During the first four years of operations of Peru LNG Repsol marketed the LNG cargoes from Peru.  Other shareholders are Hunt Oil (50% and operator), SK (20%), and Marubeni, 10%. In May 2018, Peru LNG reached its 461 cargo.

“As we look into 2022, hopefully, we can get the overall supply position where we need it to be with some of these other assets addressing the issues, although most of those issues are related to third-party gas suppliers and aren't really Shell issues,” Beurden added.

In Nigeria, Shell is in a venture started in 1989 with the government (49%), Total 15% and Eni 10.4%. It processes in six trains 22 million tonnes/year of LNG and five million tonnes/year of natural gas liquids.

In Trinidad Shell participates in the Atlantic LNG plant, started in 1999 and with 14.8 million tonnes/year capacity in four processing units. Shell owns 46% of Train 1, 57.5% of Trains 2 and 3, and 51.1% of Train 4. The Trinidad government and BP are equity partners.


Shell showed a commitment to deliver on contracts and this will help negotiate contract renewals, Uhl added, according to a transcript of the call by Motley Fool.

 “These uncertain times, these high prices bring value to companies such as ourselves who can provide the stability and certainty in terms of supply,”Uhl said.

“The opportunity lost, yes, indeed, so for the third quarter, the impact was around $300 million for the quarter in terms of the supply impact,” Uhl said, according to the transcript of the call by Motley Fool.

On LNG plant emissions

LNG plants “have a certain quantum of emissions,” Beurden said.

“If we do another LNG plant, say, for instance, in Canada, it needs to come either without emissions or you need to find a way to reduce emissions elsewhere.”

“As I tried to make the distinction before, our assets are performing well. Prelude is ramping up,” he said.

Prelude is a floating LNG production facility 295 miles off Australia with 3.6 million tonnes/year of LNG, 1.3 million tonnes/year of condensate and 400,000 tonnes/year of LPG capacity.

Shell, along with its partners INPEX, KOGAS and OPIC, announced in June 2019 the first shipment from Prelude.

Canada LNG

At the time of the final investment decision in 2018 the Canada LNG project was estimated at about $30 billion and Canada’s biggest ever. The partners are Shell, Petronas, Petrochina, Mitsubishi, Korea Gas.

“I think we've reached 50% of completion. Very pleased with the performance outside of Canada in terms of the supply chain and within Canada, particularly during the pandemic. So really, really pleased with the overall progress that the project has made to date,” Uhl said.

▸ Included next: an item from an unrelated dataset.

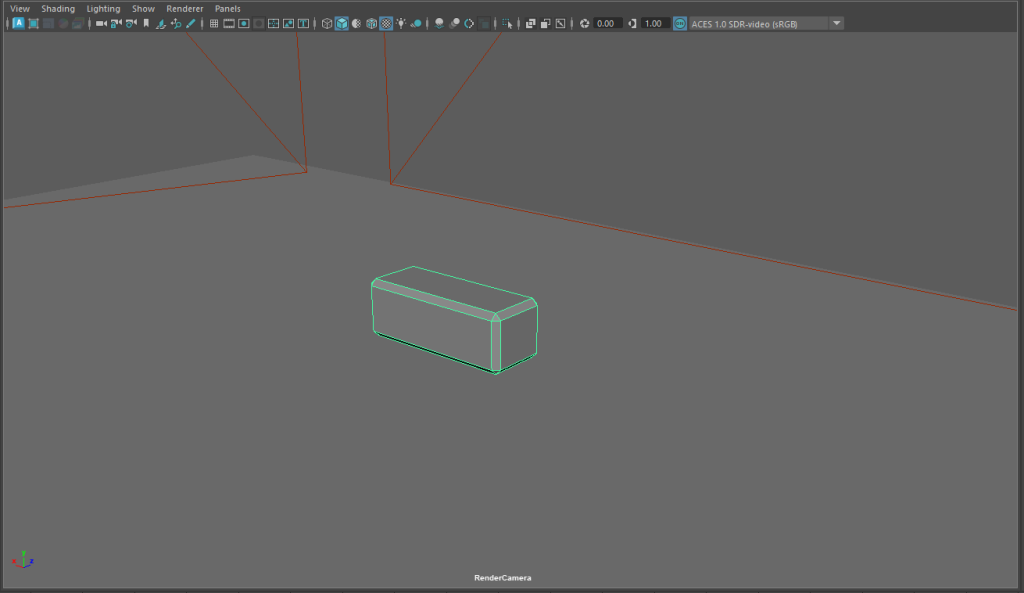Click the Use All Lights bulb icon
The width and height of the screenshot is (1024, 593).
401,23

According to a July 29, 2021 report from The Canadian Press published in Toronto Star, the completion of the Coastal Gas Link that TC is building to deliver gas to LNG Canada is half completed but there is a disagreement related to large cost overruns.

“There are discussions on the pipeline ongoing. We've had some challenges on the pipeline. There's nothing to kind of announce at this moment in time,” Uhl said.

Shell’s LNG portfolio

Brunei LNG started in 1972. It’s 50% owned by Brunei. Then Mitsubishi has 25% and Shell owns the remainder of 7.2-million-tonnes/year plant, according to Mitsubishi.

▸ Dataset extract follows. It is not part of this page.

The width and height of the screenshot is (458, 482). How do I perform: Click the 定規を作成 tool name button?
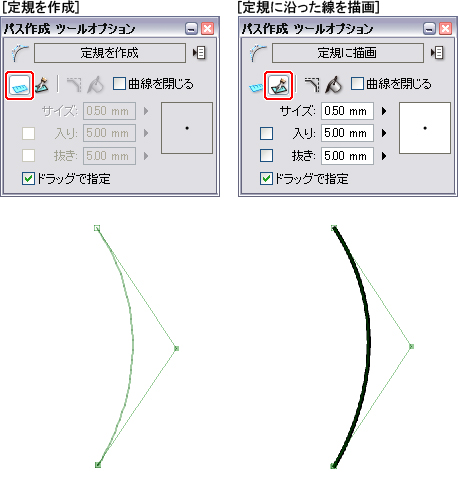coord(110,53)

Oman LNG, a venture established in 1994, has three liquefaction trains, two owned by Oman LNG and one by Qalhat LNG, with a total 10.4-million-tonnes/year capacity. Oman LNG is 51% owned by government, 30% owned by Shell, with other minority partners.

Qatargas is a 7.8-million-tonnes/year train and 70,000 boe/d of NGLs, 70% owned by Qatar Petroleum (70%) and Shell (30%).

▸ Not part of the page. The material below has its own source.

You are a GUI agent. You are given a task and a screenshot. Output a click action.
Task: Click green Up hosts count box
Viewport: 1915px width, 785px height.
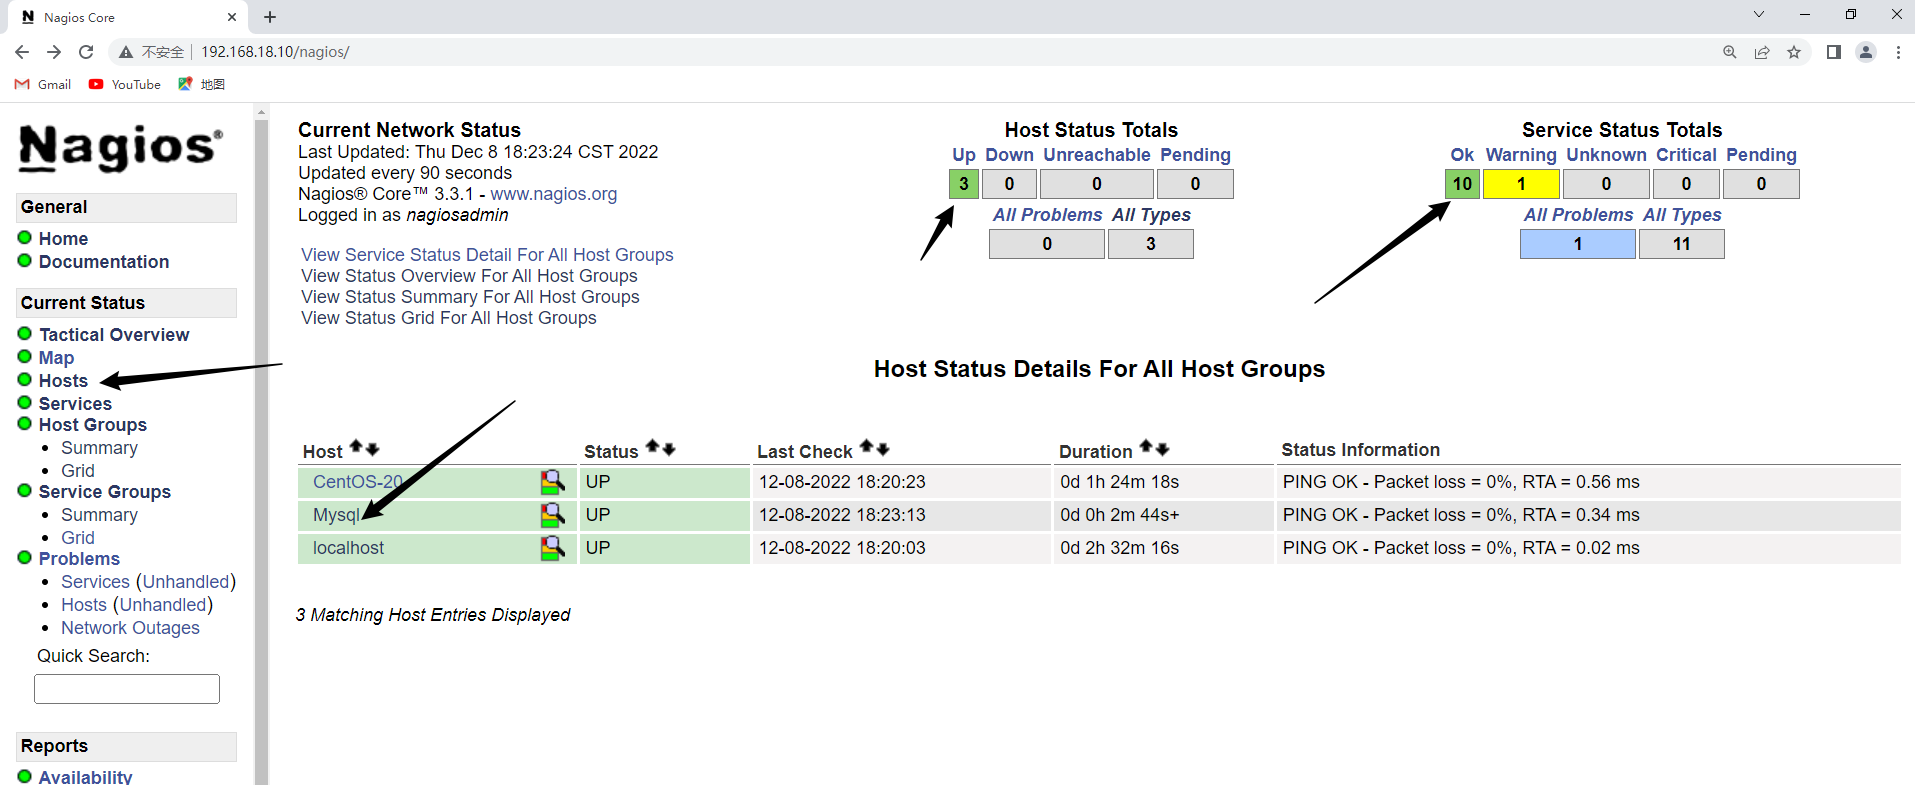coord(963,184)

Egyptian LNG is a joint venture of two state owned companies and foreign participants. It has 7.2 million tonnes/year of LNG in two trains. Shell owns 35.5% of the operator and also owns 35.5% of El Beheira Narural Gas Liquefaction, which owns Train 1, and 38% of Idku Natural Gas Liquefaction Company. Together they produce 7.2 million tonnes/year.

Shell’s trading operation buys and sells LNG “to and from Shell, its partners and third parties. It operates 90 LNG carriers, or about 20% of the global LNG shipping fleet," according to its website.

Shell is working the LNG Canada construction with Fluor and talks were held in 2020 related to higher Covid-related costs.

U.S. LNG exporters reported strong demand and pricing in the summer, around the time Shell traders were looking for the cargoes to fill the gaps.